Data extract
____________

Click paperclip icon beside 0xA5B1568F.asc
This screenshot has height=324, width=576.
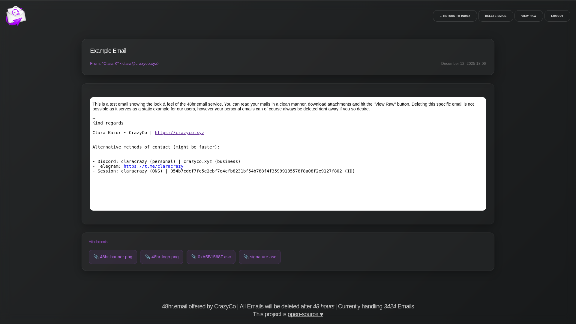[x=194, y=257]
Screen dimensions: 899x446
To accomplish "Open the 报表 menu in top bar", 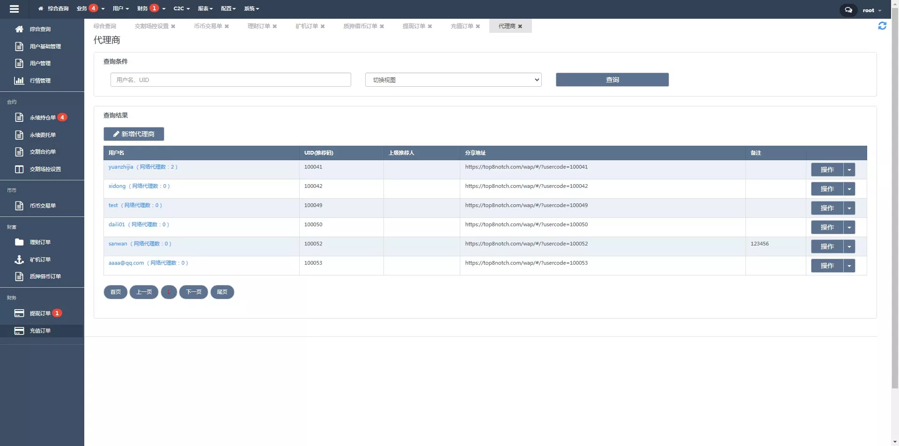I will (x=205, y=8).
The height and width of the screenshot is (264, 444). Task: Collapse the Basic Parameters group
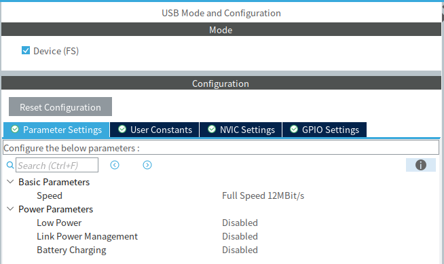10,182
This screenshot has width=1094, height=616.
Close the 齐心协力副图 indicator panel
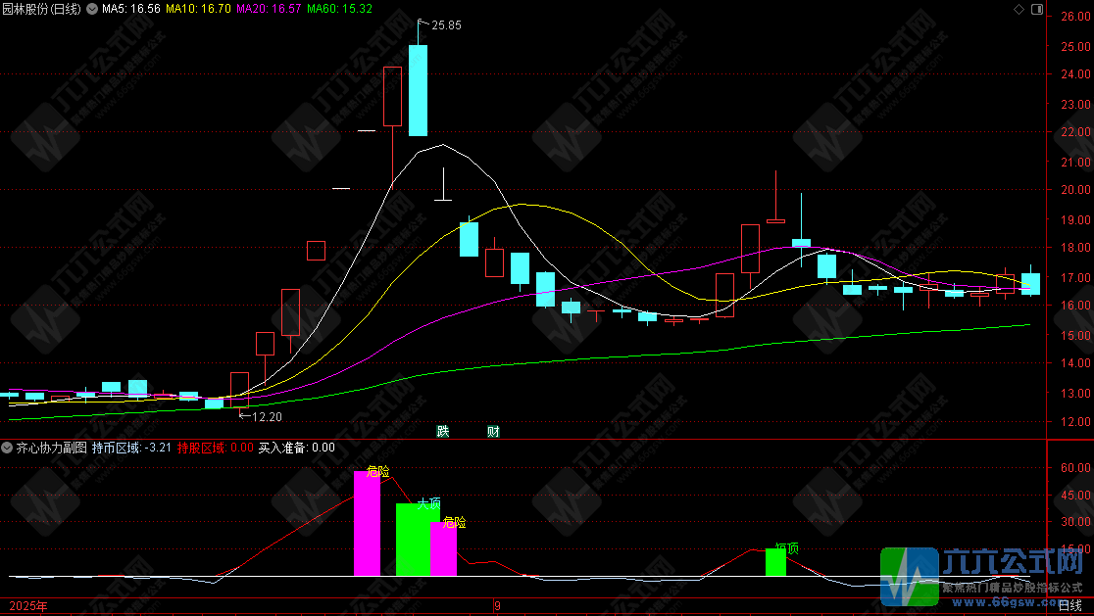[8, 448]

____________

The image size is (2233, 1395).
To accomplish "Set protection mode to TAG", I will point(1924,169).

____________

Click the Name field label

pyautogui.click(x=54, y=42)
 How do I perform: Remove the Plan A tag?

____________

Written request
Repeat the listing word for word, beginning at the line that contains "The image size is (2233, 1395)." and stopping after the line that contains "I will point(1924,169).".

Full solution
The image size is (2233, 1395).
To accomplish "Set protection mode to TAG", I will point(1924,169).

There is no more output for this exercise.